*Written request 1:* In the passage about the sedition charges, what is the maximum prison term for each count?
*Written request 2:* Reproduce word for word the stretch of the sedition passage from "Police said they" through "of the charges.".

*Selected text:*
------------------------------------------------
On one level, this seems like another criminal case. The difference is that the sedition law, or Article 116 of the criminal code, has hardly been used in the past, particularly before the coup. Each count carries a maximum prison term of seven years. Police insisted that I am facing terms of seven years for each case, making for a combined maximum sentence of 14 years, despite there being seven allegedly offending posts. We might have to wait and see what the prosecutors and judges think.

Police said they considered the posts in each case to be a continuous violation in terms of the span of time they took place.

The first case involved two Facebook posts and was actually lodged back in February 2016. Somehow police kept it on the back burner for a year and a half, and one wonders why they didn’t pull the trigger back then. The second case, pertaining to five Facebook postings, was filed against me at the end of July.

Let me be clear without going into the minutia of the seven posts that I have seen them all and acknowledge being the sole author of the bilingual messages. None, at least from my understanding, can be earnestly considered seditious. They have failed to point how what information was allegedly false in the second case, so after a four-hour session the week before, I had to return again yesterday for them to finish the reading of the charges.

The grey area where no one really knows what constitutes sedition under military rule makes this a chilling effect and ensures greater self-censorship of anything critical of the junta in social media, however. The hazier the boundaries of what constitutes sedition, the more effective they become in instilling fear.
------------------------------------------------
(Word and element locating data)
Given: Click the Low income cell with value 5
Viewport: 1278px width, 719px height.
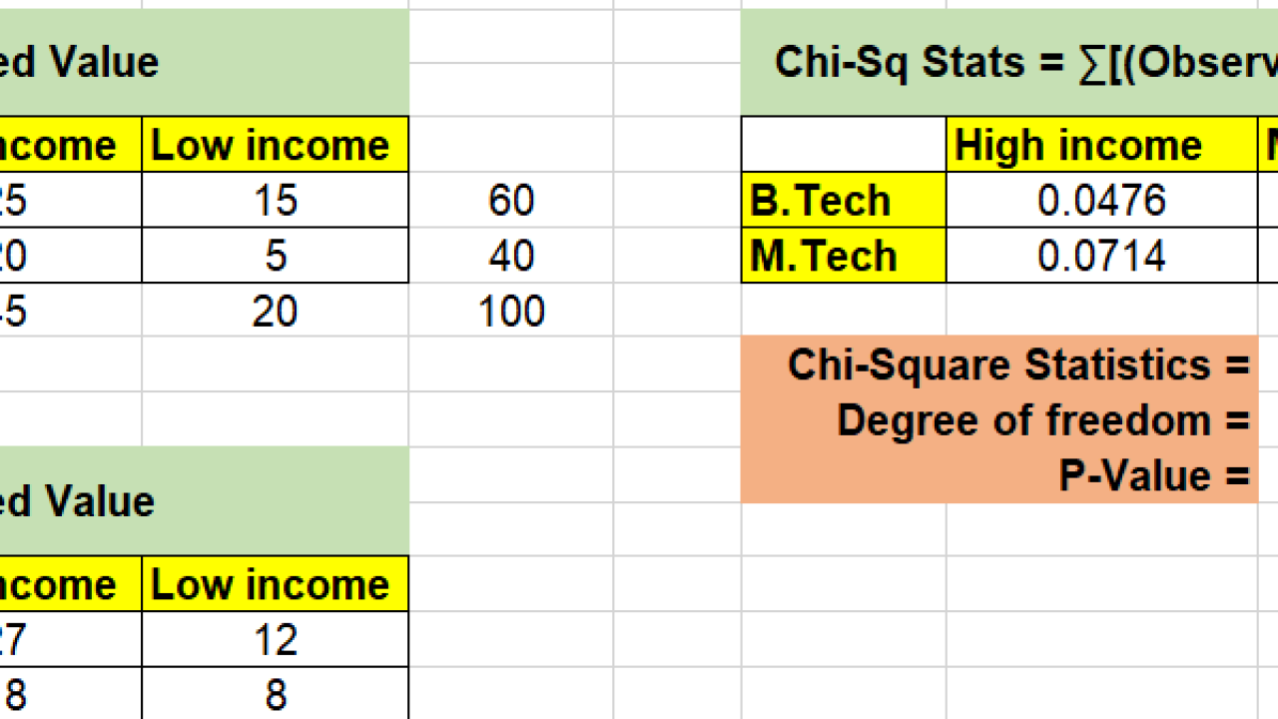Looking at the screenshot, I should point(275,257).
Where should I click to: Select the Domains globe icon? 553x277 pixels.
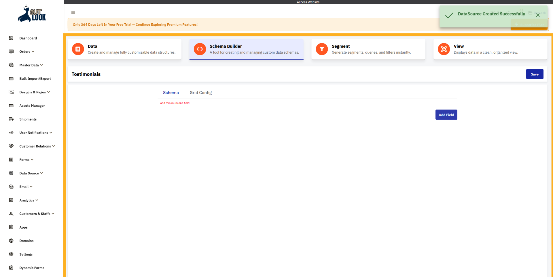(x=11, y=240)
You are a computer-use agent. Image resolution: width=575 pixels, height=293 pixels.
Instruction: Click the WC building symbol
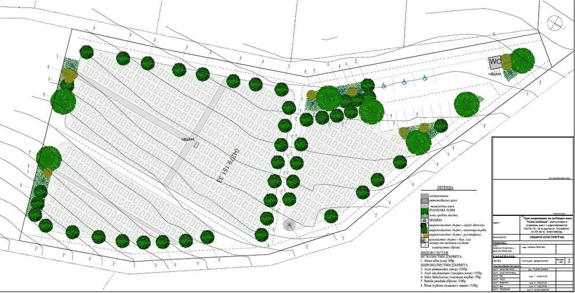(x=495, y=62)
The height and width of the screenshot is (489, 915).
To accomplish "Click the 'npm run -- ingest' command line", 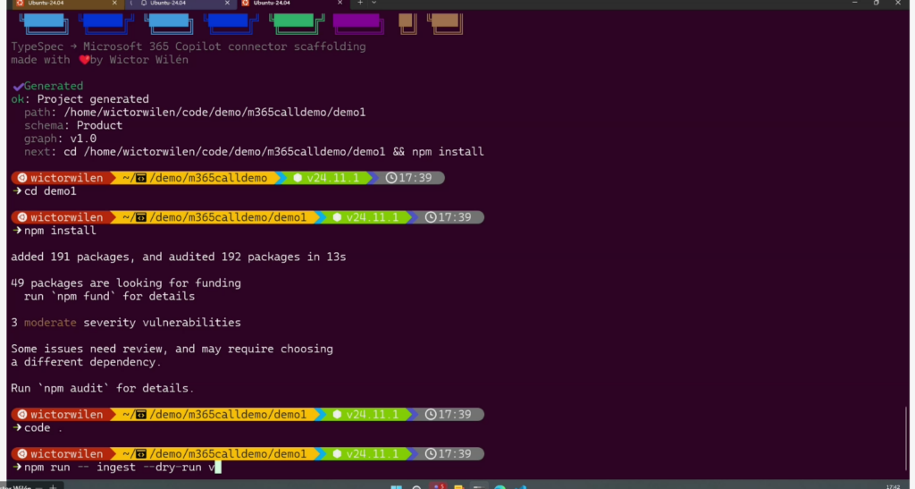I will [x=116, y=467].
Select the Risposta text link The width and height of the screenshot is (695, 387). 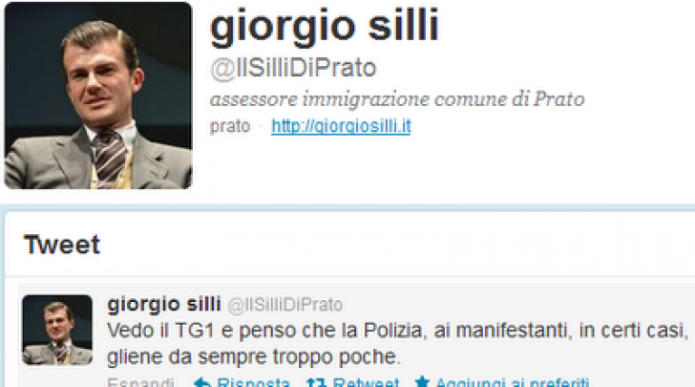(253, 382)
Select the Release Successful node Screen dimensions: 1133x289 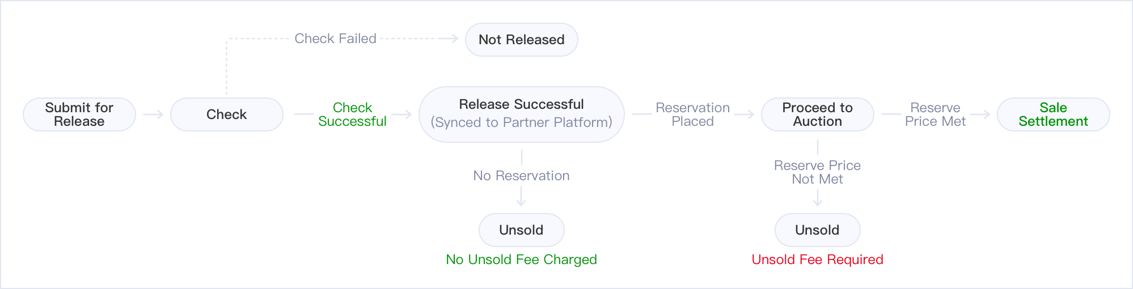(x=522, y=114)
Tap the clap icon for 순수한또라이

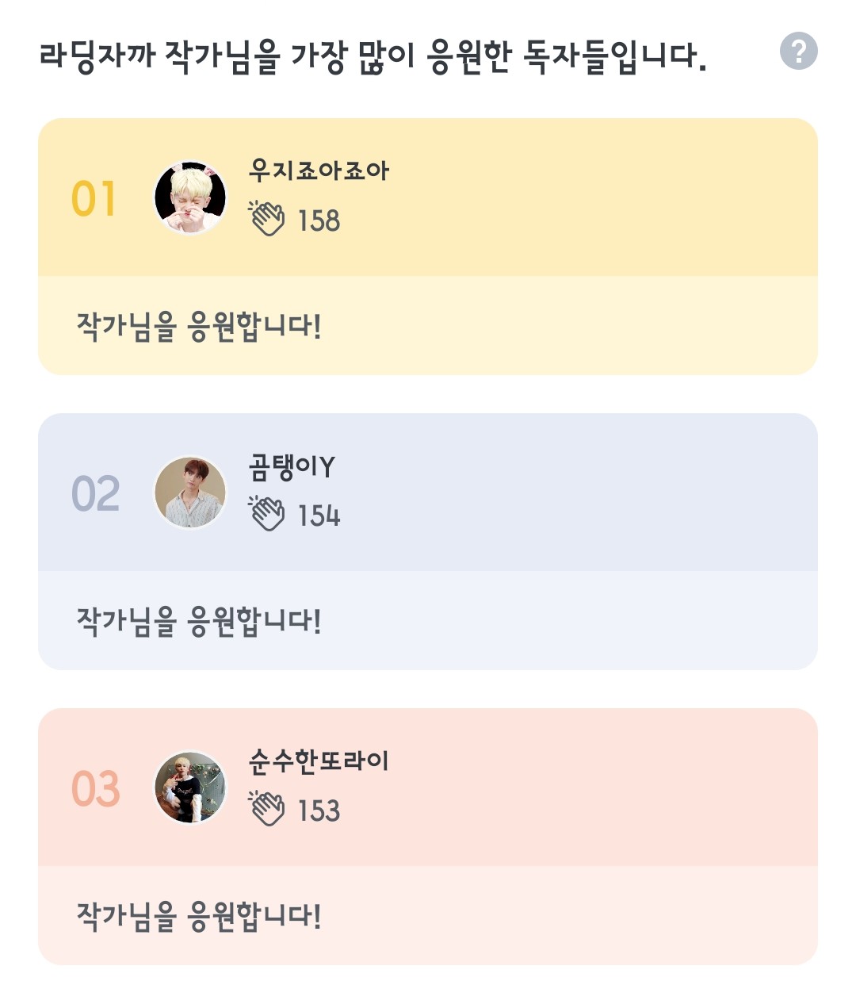pos(267,809)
------------------------------------------------
*Correct result 1:* Seven years.

*Correct result 2:*
Police said they considered the posts in each case to be a continuous violation in terms of the span of time they took place.

The first case involved two Facebook posts and was actually lodged back in February 2016. Somehow police kept it on the back burner for a year and a half, and one wonders why they didn’t pull the trigger back then. The second case, pertaining to five Facebook postings, was filed against me at the end of July.

Let me be clear without going into the minutia of the seven posts that I have seen them all and acknowledge being the sole author of the bilingual messages. None, at least from my understanding, can be earnestly considered seditious. They have failed to point how what information was allegedly false in the second case, so after a four-hour session the week before, I had to return again yesterday for them to finish the reading of the charges.